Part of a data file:
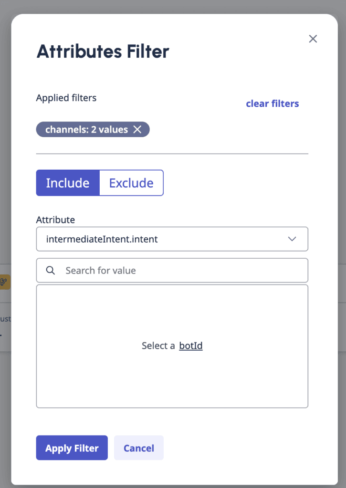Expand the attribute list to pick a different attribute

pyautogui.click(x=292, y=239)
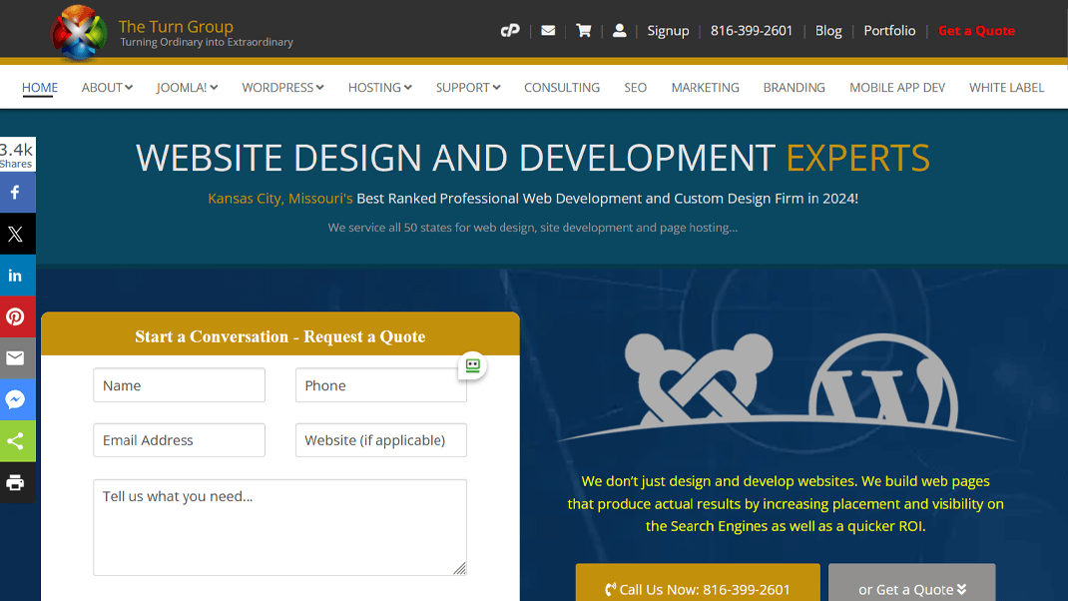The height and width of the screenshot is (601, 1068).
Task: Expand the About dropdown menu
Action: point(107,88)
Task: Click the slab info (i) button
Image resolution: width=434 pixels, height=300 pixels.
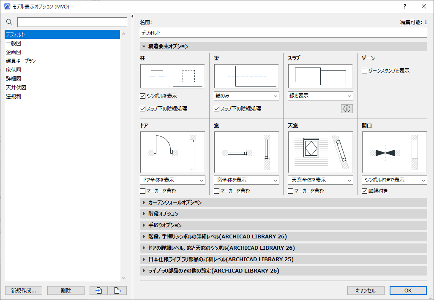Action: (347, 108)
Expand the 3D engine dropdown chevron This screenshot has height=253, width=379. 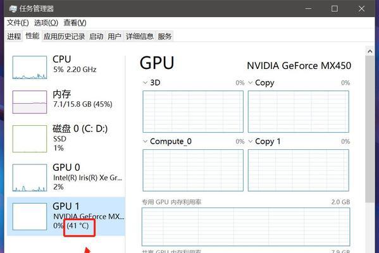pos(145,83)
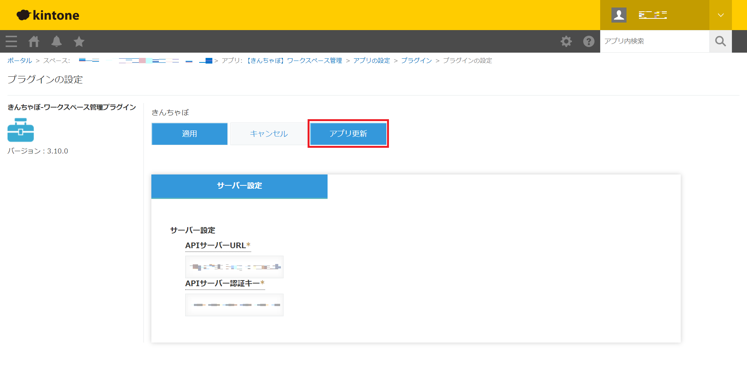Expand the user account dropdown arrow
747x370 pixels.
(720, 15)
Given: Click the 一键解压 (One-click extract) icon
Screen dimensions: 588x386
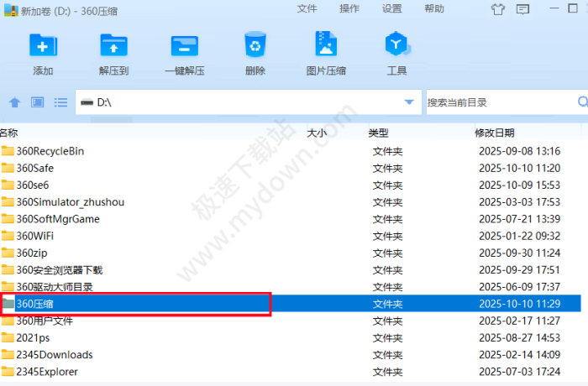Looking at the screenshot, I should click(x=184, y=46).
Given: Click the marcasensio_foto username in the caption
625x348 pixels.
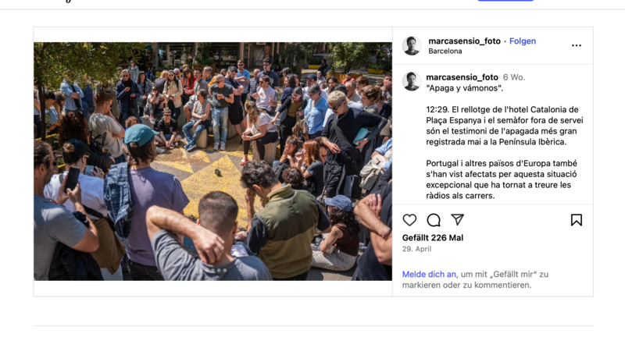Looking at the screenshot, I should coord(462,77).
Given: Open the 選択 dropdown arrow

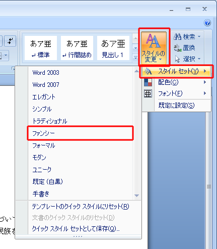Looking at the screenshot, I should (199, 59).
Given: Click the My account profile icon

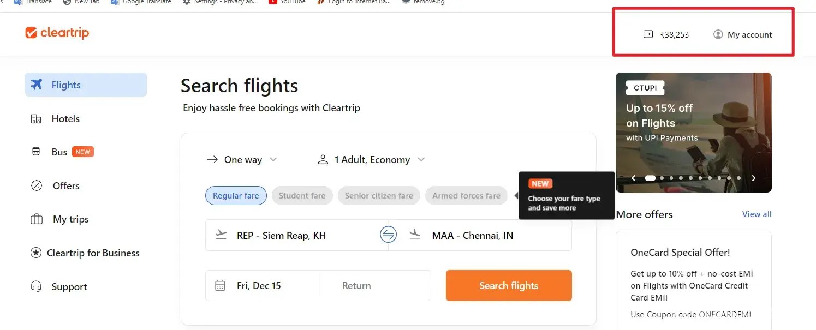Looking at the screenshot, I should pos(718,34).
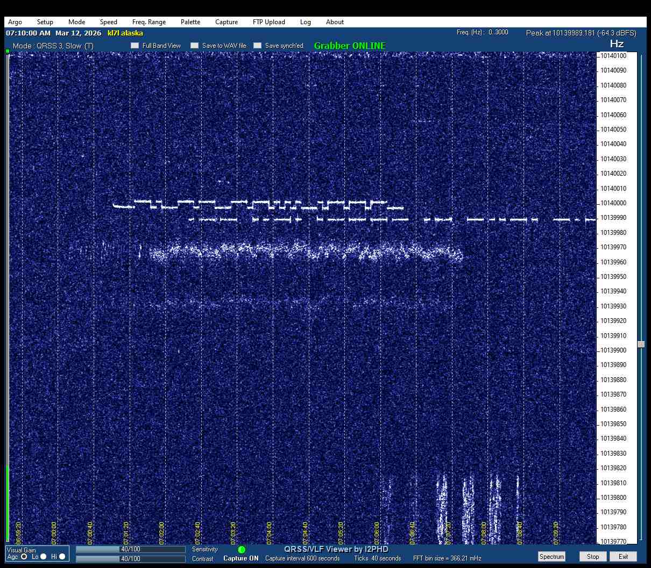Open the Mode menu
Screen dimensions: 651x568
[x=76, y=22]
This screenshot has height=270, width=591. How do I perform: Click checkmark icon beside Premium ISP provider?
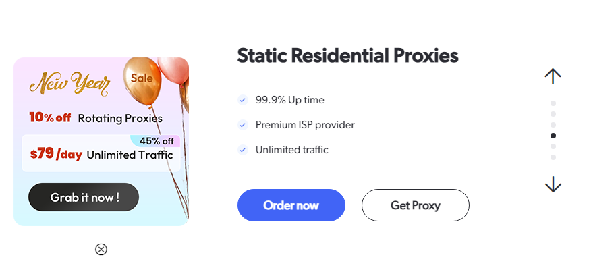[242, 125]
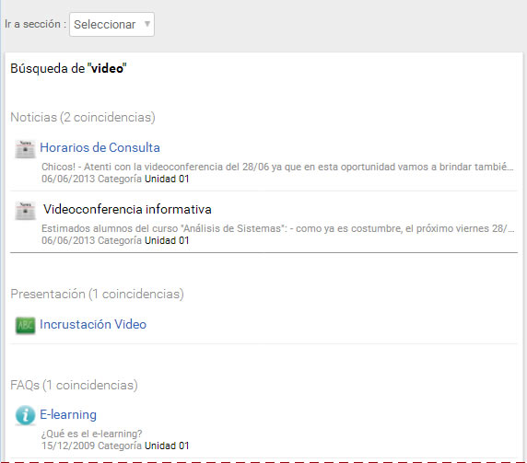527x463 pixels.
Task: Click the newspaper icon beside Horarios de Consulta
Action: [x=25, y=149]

Short problem - Update the lines starting at the one that contains "Given: Click the marcasensio_foto" and ending at the one that contains "[x=76, y=22]" by putting "Instruction" wherever "Given" appears, with nothing else changed. Leave the pictures out of your answer.

Answer -
Instruction: Click the marcasensio_foto username in the caption
625x348 pixels.
Looking at the screenshot, I should coord(462,77).
Instruction: Open the 選択 dropdown arrow

Looking at the screenshot, I should (199, 59).
Instruction: Click the My account profile icon

Looking at the screenshot, I should pos(718,34).
Open the Mode menu
Screen dimensions: 651x568
[x=76, y=22]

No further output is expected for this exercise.